Result KO — The optimizer underestimates the resulting records out of the join by 1000x!
explain analyze
select * from child_tb c join parent_tb p on (c.id_ref=p.id)
where p.descr='6ea8c6d951f3c8371662509ff8a5e37e' --fill with the appropriate value at point (1)
and c.id_tenant=6;
|QUERY PLAN |
|-------------------------------------------------------------------------------------------------------------------------------------------------|
|Gather (cost=1004.32..9413.99 rows=42 width=98) (actual time=0.409..119.637 rows=475759 loops=1) |
| Workers Planned: 2 |
| Workers Launched: 2 |
| -> Hash Join (cost=4.32..8409.79 rows=18 width=98) (actual time=0.074..44.309 rows=158586 loops=3) |
| Hash Cond: (c.id_ref = p.id) |
| -> Parallel Seq Scan on child_tb_ten_6 c (cost=0.00..7884.91 rows=198233 width=57) (actual time=0.007..16.501 rows=158586 loops=3) |
| Filter: (id_tenant = 6) |
| -> Hash (cost=4.30..4.30 rows=1 width=41) (actual time=0.020..0.021 rows=1 loops=3) |
| Buckets: 1024 Batches: 1 Memory Usage: 9kB |
| -> Index Scan using idx_parent_tb_desc on parent_tb p (cost=0.29..4.30 rows=1 width=41) (actual time=0.016..0.017 rows=1 loops=3)|
| Index Cond: (descr = '6ea8c6d951f3c8371662509ff8a5e37e'::text) |
|Planning Time: 0.620 ms |
|Execution Time: 134.484 ms |
Additional attempt — Obfuscate the Parent's accessing value with a materialized CTE.
The optimizer assumes a flat data distribution dividing the total number of rows of the Tenant 6
partition to the the global number of distinct id_ref
s.

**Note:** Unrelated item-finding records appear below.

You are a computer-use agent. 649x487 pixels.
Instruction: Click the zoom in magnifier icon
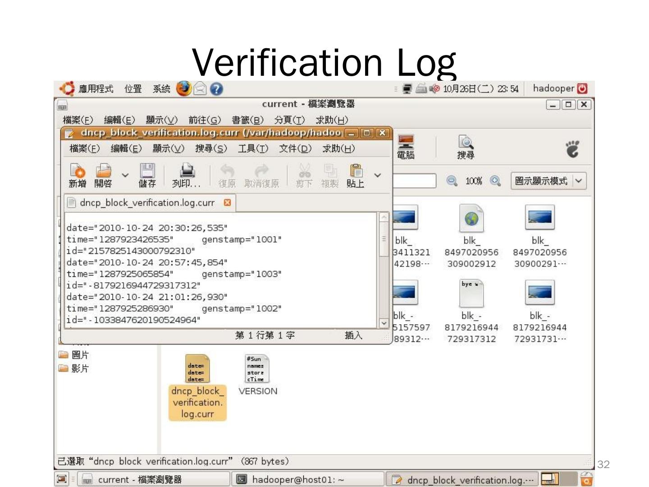coord(495,181)
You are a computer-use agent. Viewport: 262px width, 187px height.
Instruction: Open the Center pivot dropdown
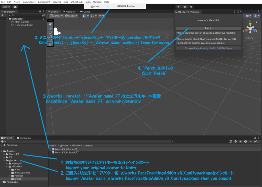tap(56, 16)
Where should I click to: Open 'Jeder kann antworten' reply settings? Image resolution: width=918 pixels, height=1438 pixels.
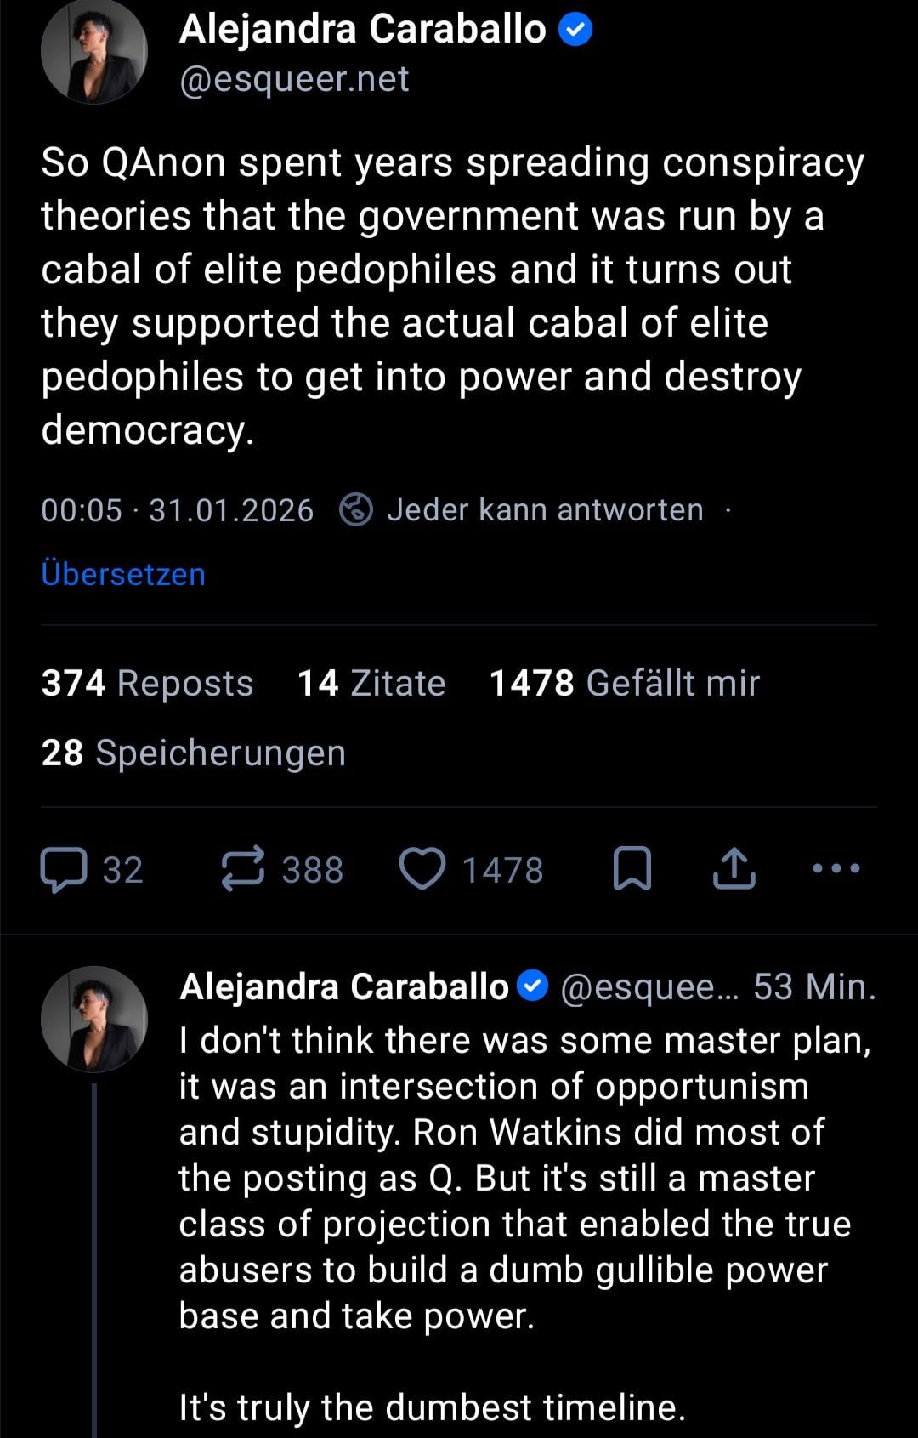pyautogui.click(x=545, y=510)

This behavior is expected.
select
(select count(1) from child_tb where id_tenant=6) cnt_child_6,
(select count(distinct id_ref) from child_tb) cnt_child_dist_refs,
(select count(1) from child_tb where id_tenant=6)/(select count(distinct id_ref) from child_tb) cnt_flat_6_distr
|cnt_child_6|cnt_child_dist_refs|cnt_flat_6_distr|
|-----------|-------------------|----------------|
|475759 |61 |7799 |
Result OK — The optimizer correctly assumes the number of rows resulting from the JOIN.
explain analyze
with par as materialized (
select *
from parent_tb
where descr='6ea8c6d951f3c8371662509ff8a5e37e' --fill with the appropriate value at point (1)
)
select * from child_tb c join par p on (c.id_ref=p.id)
where c.id_tenant=6;
|QUERY PLAN |
|-------------------------------------------------------------------------------------------------------------------------------------|
|Hash Join (cost=4.33..13220.41 rows=7799 width=97) (actual time=0.031..124.799 rows=475759 loops=1) |
| Hash Cond: (c.id_ref = p.id) |
| CTE par |
| -> Index Scan using idx_parent_tb_desc on parent_tb (cost=0.29..4.30 rows=1 width=41) (actual time=0.014..0.015 rows=1 loops=1)|
| Index Cond: (descr = '6ea8c6d951f3c8371662509ff8a5e37e'::text) |
| -> Seq Scan on child_tb_ten_6 c (cost=0.00..11353.99 rows=475759 width=57) (actual time=0.009..45.301 rows=475759 loops=1) |
| Filter: (id_tenant = 6) |
| -> Hash (cost=0.02..0.02 rows=1 width=40) (actual time=0.017..0.018 rows=1 loops=1) |
| Buckets: 1024 Batches: 1 Memory Usage: 9kB |
| -> CTE Scan on par p (cost=0.00..0.02 rows=1 width=40) (actual time=0.015..0.015 rows=1 loops=1) |
|Planning Time: 0.150 ms |
|Execution Time: 138.972 ms |
Conclusion
I fail to understand the 42
estimated rows by the optimizer in the Second attempt. I'd expect it to realize the 1-1 relation between the UK and the PK and use that one, like in the First attempt. Moreover, the 42
value looks arbitrary to me since I can't figure out from where it originates, unlike the 7799
estimate from the Additional attempt.